My answer is always the same: No, I don't have data. And, as Venkatesh’s quote clarified, there's no sweet spot.
When I'm helping boutique consultancies rethink their offering mix, these are some questions that typically come up:
- What is the right level of diversification for our services?
- Which new market segment can we serve with the services we already have?
- What is the right way to bundle and price-related services?
- How much implementation support should we offer? Are there any clients who would actually pay for our consultancy to do everything for them?
- Which new offerings should we develop? Which services or IP should we acquire from or deliver through external collaborators?
These decisions can create economies of scope for your consulting business. They may reduce the average unit cost of serving a client and increase your margins. But they are, essentially, marketing questions.
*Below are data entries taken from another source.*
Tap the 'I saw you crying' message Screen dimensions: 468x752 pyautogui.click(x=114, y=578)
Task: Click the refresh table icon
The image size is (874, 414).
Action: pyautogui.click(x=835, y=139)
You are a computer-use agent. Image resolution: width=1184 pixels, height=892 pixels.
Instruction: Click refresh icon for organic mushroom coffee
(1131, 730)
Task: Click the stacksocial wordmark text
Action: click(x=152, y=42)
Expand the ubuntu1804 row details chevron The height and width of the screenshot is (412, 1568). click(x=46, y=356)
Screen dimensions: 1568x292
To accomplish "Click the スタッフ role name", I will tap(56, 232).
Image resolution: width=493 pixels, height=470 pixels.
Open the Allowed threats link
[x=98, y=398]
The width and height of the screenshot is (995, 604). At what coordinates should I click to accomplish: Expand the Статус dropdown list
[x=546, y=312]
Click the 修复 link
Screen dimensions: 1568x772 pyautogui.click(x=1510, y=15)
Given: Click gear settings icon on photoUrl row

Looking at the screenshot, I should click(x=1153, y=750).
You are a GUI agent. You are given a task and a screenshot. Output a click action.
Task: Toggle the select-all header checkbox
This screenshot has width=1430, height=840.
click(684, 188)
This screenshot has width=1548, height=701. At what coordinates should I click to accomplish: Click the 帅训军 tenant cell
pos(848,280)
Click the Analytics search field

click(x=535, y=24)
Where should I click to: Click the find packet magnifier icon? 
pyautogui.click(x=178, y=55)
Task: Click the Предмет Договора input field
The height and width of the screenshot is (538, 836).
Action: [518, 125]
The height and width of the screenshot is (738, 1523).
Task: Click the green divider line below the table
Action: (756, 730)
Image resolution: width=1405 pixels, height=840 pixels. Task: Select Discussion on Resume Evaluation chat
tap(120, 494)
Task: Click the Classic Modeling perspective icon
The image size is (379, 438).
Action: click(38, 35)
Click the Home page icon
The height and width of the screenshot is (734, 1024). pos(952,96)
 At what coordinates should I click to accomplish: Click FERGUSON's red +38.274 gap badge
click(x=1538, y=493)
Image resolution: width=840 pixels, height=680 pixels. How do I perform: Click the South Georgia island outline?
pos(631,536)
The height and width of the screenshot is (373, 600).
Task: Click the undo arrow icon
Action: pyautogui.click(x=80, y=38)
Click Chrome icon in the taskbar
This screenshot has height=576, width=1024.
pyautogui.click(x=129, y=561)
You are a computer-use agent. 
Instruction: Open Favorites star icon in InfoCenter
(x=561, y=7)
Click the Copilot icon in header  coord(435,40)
This is why there's not a single solution to the question "how many offerings should you promote?" It's not an engineering problem, like the ones you have when scaling production inside a factory. The market changes, your clients' needs and preferences change, and you do your best to adapt.
As Venkatesh puts it, improving your offering mix is a learning problem. The more you learn, the better your services will be accepted in the market. If you haven’t asked yourself this question recently, invest some time into exploring it - feel free to drop me a line if you need help in the process.